CPEP: Contrastive Pose-EMG Pre-training Enhances Gesture Generalization on EMG Signals
Wenhui Cui, Christopher Sandino, Hadi Pouransari, Ran Liu, Juri Minxha, Ellen L. Zippi, Aman Verma, Anna Sedlackova, Behrooz Mahasseni, Erdrin Azemi
公開日: 2025/9/4
Abstract
Hand gesture classification using high-quality structured data such as videos, images, and hand skeletons is a well-explored problem in computer vision. Leveraging low-power, cost-effective biosignals, e.g. surface electromyography (sEMG), allows for continuous gesture prediction on wearables. In this paper, we demonstrate that learning representations from weak-modality data that are aligned with those from structured, high-quality data can improve representation quality and enables zero-shot classification.
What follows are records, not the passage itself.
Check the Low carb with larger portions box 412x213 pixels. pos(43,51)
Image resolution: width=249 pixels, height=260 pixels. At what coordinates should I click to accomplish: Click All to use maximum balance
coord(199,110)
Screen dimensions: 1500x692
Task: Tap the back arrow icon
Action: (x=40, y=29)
Specifically, we propose a Contrastive Pose-EMG Pre-training (CPEP) framework to align EMG and pose representations, where we learn an EMG encoder that produces high-quality and pose-informative representations. We assess the gesture classification performance of our model through linear probing and zero-shot setups. Our model outperforms emg2pose benchmark models by up to 21% on in-distribution gesture classification and 72% on unseen (out-of-distribution) gesture classification.